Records
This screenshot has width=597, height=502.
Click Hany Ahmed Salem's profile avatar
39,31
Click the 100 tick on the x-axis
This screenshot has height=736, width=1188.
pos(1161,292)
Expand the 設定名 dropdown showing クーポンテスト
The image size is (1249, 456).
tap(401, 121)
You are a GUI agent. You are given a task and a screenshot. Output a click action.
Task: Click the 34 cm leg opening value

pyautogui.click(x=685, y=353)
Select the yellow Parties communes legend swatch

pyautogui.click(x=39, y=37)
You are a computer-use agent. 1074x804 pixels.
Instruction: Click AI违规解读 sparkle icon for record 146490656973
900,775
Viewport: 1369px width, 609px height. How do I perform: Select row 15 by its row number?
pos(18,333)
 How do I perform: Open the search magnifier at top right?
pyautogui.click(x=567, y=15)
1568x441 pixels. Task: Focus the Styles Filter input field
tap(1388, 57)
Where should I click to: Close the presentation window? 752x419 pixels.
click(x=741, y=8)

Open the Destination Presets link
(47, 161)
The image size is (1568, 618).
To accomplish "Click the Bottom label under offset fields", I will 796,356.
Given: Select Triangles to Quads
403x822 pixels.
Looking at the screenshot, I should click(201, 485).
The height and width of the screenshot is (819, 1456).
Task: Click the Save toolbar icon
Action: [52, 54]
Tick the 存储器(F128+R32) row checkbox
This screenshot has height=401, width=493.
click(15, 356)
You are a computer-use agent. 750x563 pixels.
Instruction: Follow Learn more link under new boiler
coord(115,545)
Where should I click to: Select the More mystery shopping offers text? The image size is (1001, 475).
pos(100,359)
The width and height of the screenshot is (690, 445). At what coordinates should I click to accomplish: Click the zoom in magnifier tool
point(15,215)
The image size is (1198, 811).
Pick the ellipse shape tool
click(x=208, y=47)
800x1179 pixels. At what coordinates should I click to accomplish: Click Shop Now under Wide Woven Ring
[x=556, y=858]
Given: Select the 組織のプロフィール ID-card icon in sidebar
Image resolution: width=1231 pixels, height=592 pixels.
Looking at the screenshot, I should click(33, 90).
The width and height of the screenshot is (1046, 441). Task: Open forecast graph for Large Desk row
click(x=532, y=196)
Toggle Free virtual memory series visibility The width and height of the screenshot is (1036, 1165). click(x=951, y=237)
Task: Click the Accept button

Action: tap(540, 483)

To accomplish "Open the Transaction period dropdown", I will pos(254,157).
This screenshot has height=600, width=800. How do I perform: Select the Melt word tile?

INSTRUCTIONS FOR THE TASK
Quote every line above word for word and in the same order.

ANSWER TO THIS TASK
This screenshot has width=597, height=502.
Click Hany Ahmed Salem's profile avatar
39,31
Click the 100 tick on the x-axis
This screenshot has height=736, width=1188.
pos(1161,292)
Expand the 設定名 dropdown showing クーポンテスト
The image size is (1249, 456).
tap(401, 121)
You are a GUI agent. You are given a task and a screenshot. Output a click action.
Task: Click the 34 cm leg opening value

pyautogui.click(x=685, y=353)
Select the yellow Parties communes legend swatch

pyautogui.click(x=39, y=37)
You are a computer-use agent. 1074x804 pixels.
Instruction: Click AI违规解读 sparkle icon for record 146490656973
900,775
Viewport: 1369px width, 609px height. How do I perform: Select row 15 by its row number?
pos(18,333)
 How do I perform: Open the search magnifier at top right?
pyautogui.click(x=567, y=15)
1568x441 pixels. Task: Focus the Styles Filter input field
tap(1388, 57)
Where should I click to: Close the presentation window? 752x419 pixels.
click(x=741, y=8)

Open the Destination Presets link
(47, 161)
The image size is (1568, 618).
To accomplish "Click the Bottom label under offset fields", I will 796,356.
Given: Select Triangles to Quads
403x822 pixels.
Looking at the screenshot, I should click(201, 485).
The height and width of the screenshot is (819, 1456).
Task: Click the Save toolbar icon
Action: [52, 54]
Tick the 存储器(F128+R32) row checkbox
This screenshot has height=401, width=493.
click(15, 356)
You are a computer-use agent. 750x563 pixels.
Instruction: Follow Learn more link under new boiler
coord(115,545)
Where should I click to: Select the More mystery shopping offers text? The image size is (1001, 475).
pos(100,359)
The width and height of the screenshot is (690, 445). At what coordinates should I click to accomplish: Click the zoom in magnifier tool
point(15,215)
The image size is (1198, 811).
Pick the ellipse shape tool
click(x=208, y=47)
800x1179 pixels. At what coordinates should I click to accomplish: Click Shop Now under Wide Woven Ring
[x=556, y=858]
Given: Select the 組織のプロフィール ID-card icon in sidebar
Image resolution: width=1231 pixels, height=592 pixels.
Looking at the screenshot, I should click(33, 90).
The width and height of the screenshot is (1046, 441). Task: Open forecast graph for Large Desk row
click(x=532, y=196)
Toggle Free virtual memory series visibility The width and height of the screenshot is (1036, 1165). click(x=951, y=237)
Task: Click the Accept button

Action: tap(540, 483)

To accomplish "Open the Transaction period dropdown", I will pos(254,157).
This screenshot has height=600, width=800. How do I perform: Select the Melt word tile?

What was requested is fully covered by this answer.